YOUR ASSIGNMENT
Leaving out all pictures, repeat exactly the lines from the one that holds "Personalizza impostazioni (205, 931)" to the last line of the entries below.

RECORDS SHOWN
======

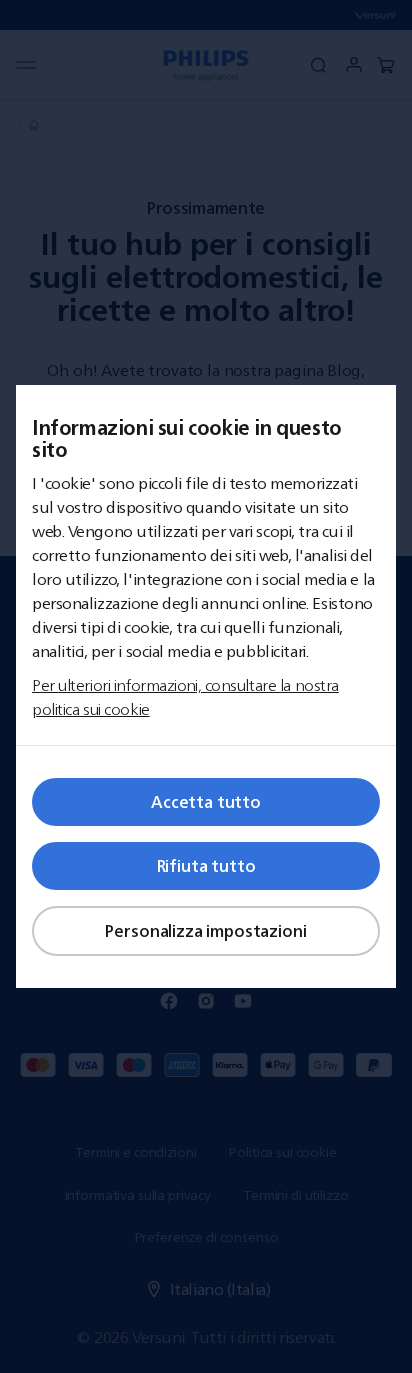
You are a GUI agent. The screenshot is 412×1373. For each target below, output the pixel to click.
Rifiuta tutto (206, 866)
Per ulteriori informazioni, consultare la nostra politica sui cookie (185, 697)
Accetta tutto (206, 802)
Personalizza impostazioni (205, 931)
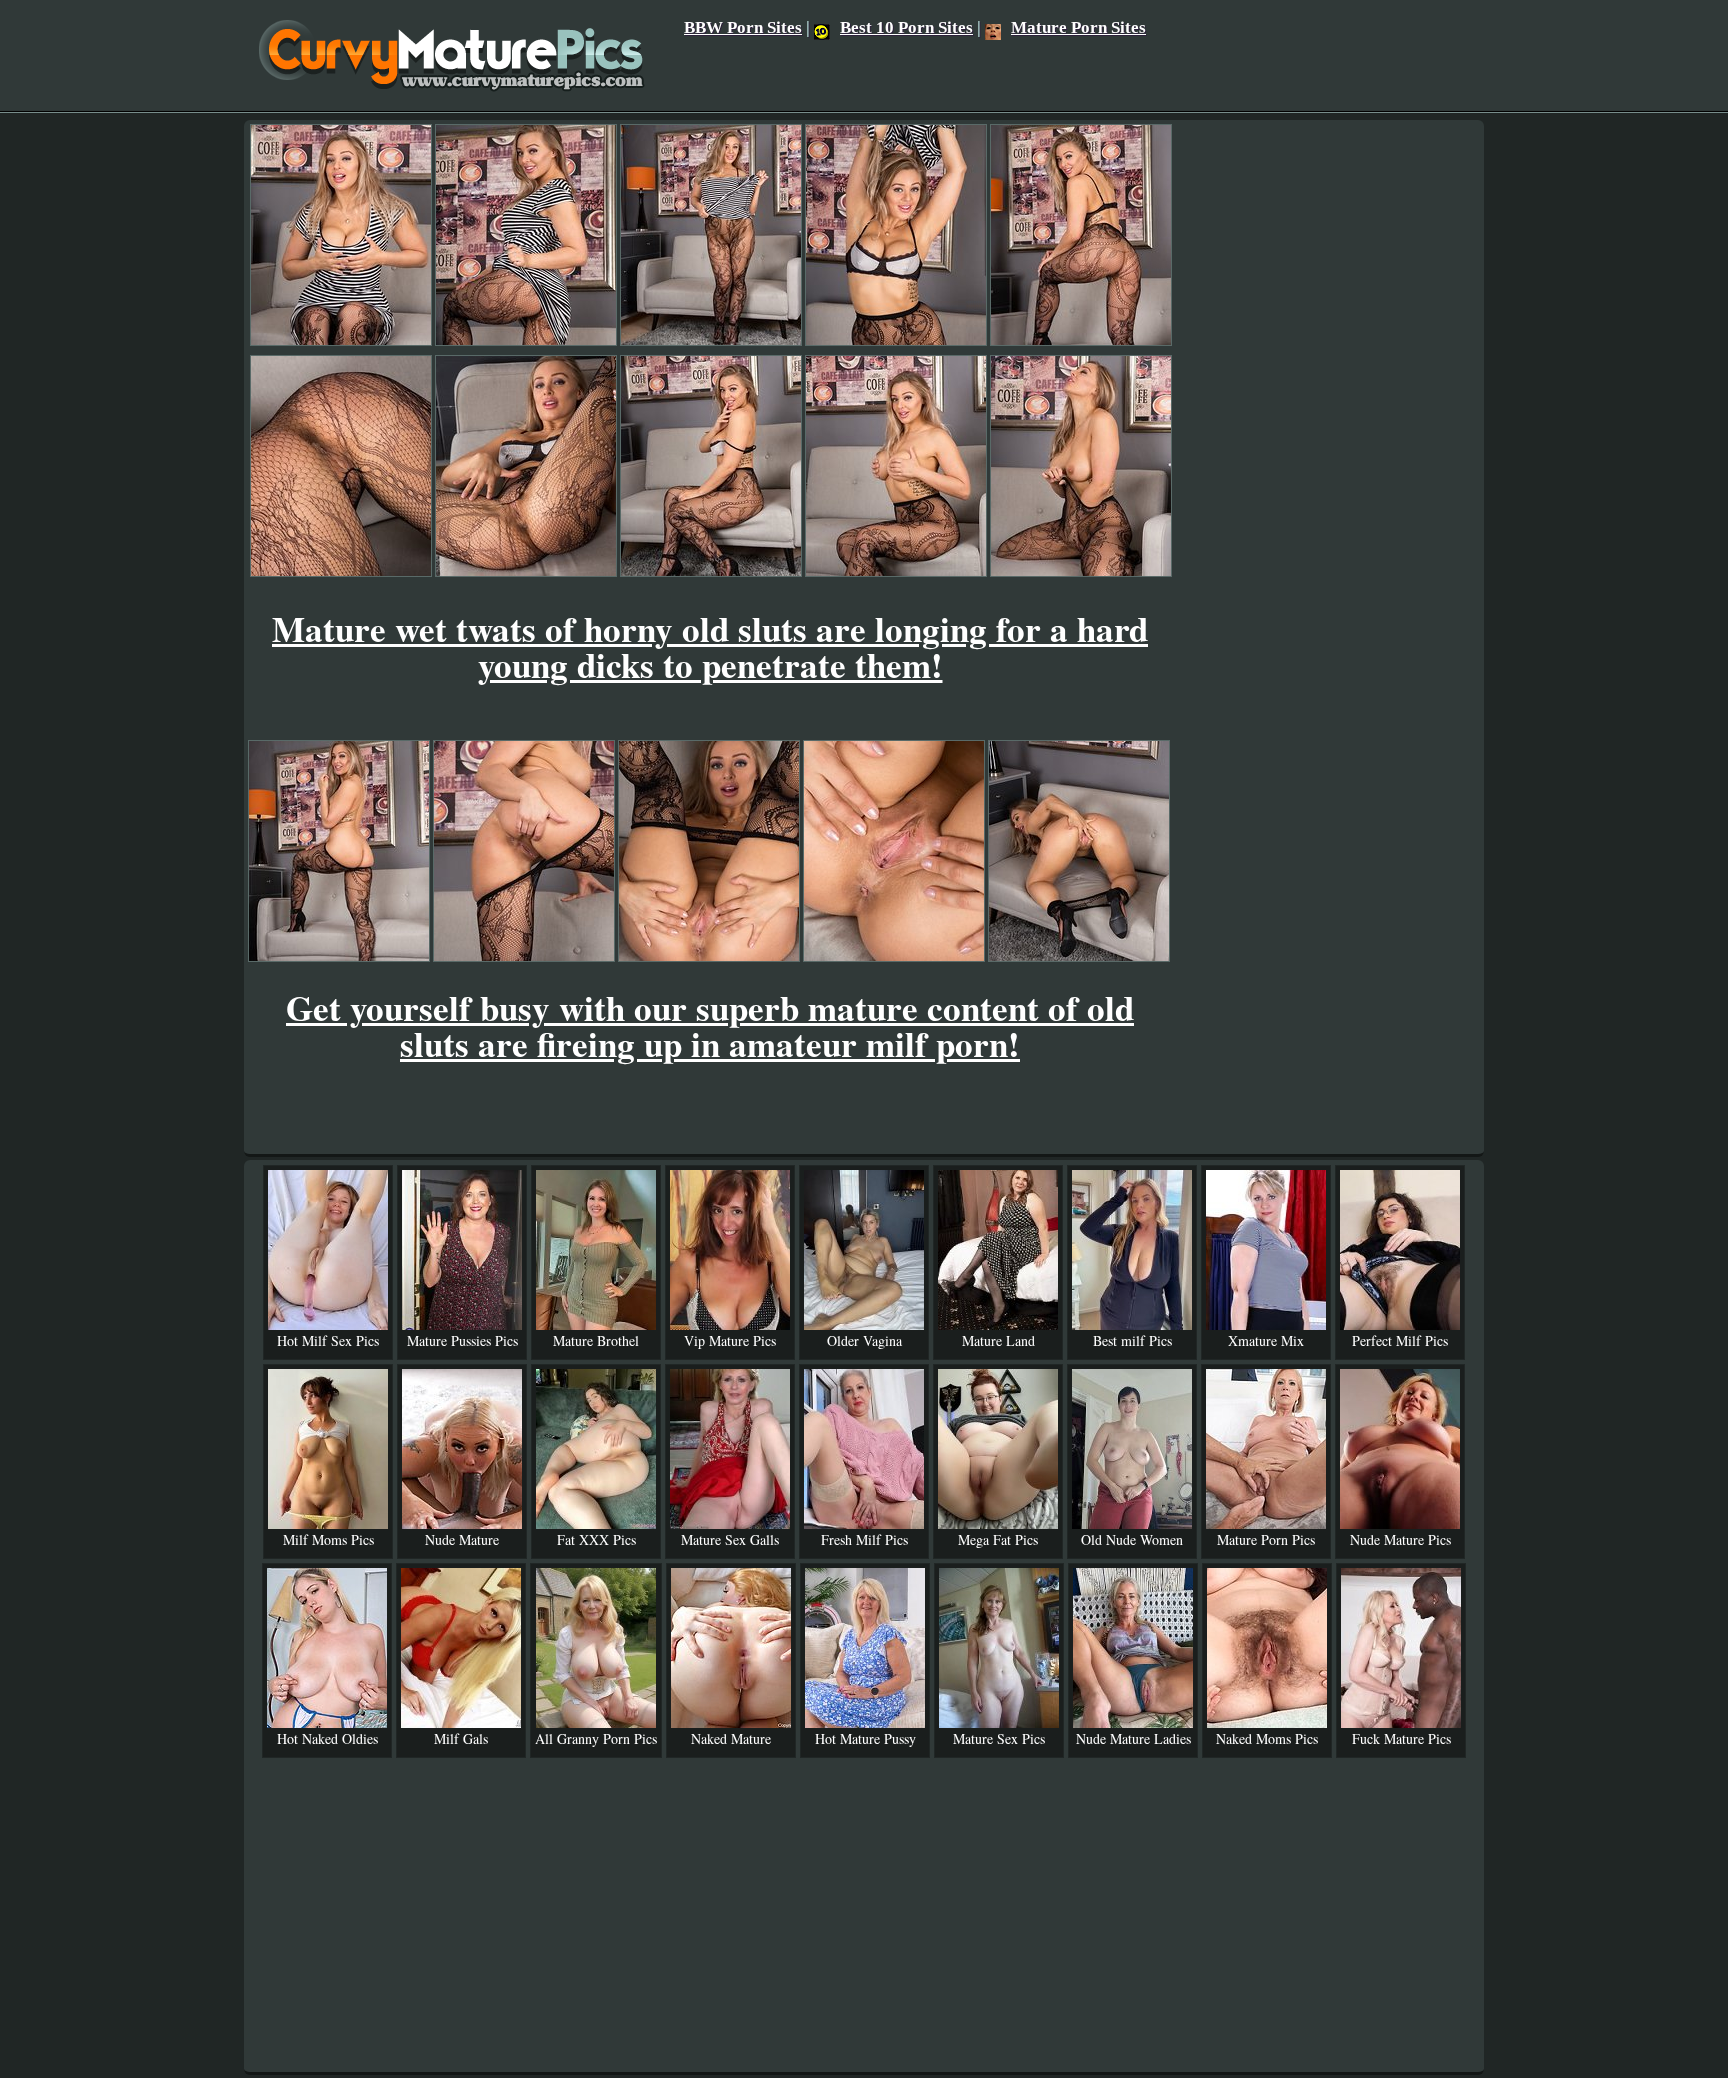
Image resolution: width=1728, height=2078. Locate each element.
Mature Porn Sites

======

ANSWER BOX
Personalizza impostazioni (205, 931)
Image resolution: width=1728, height=2078. Locate each element.
Mature Porn Sites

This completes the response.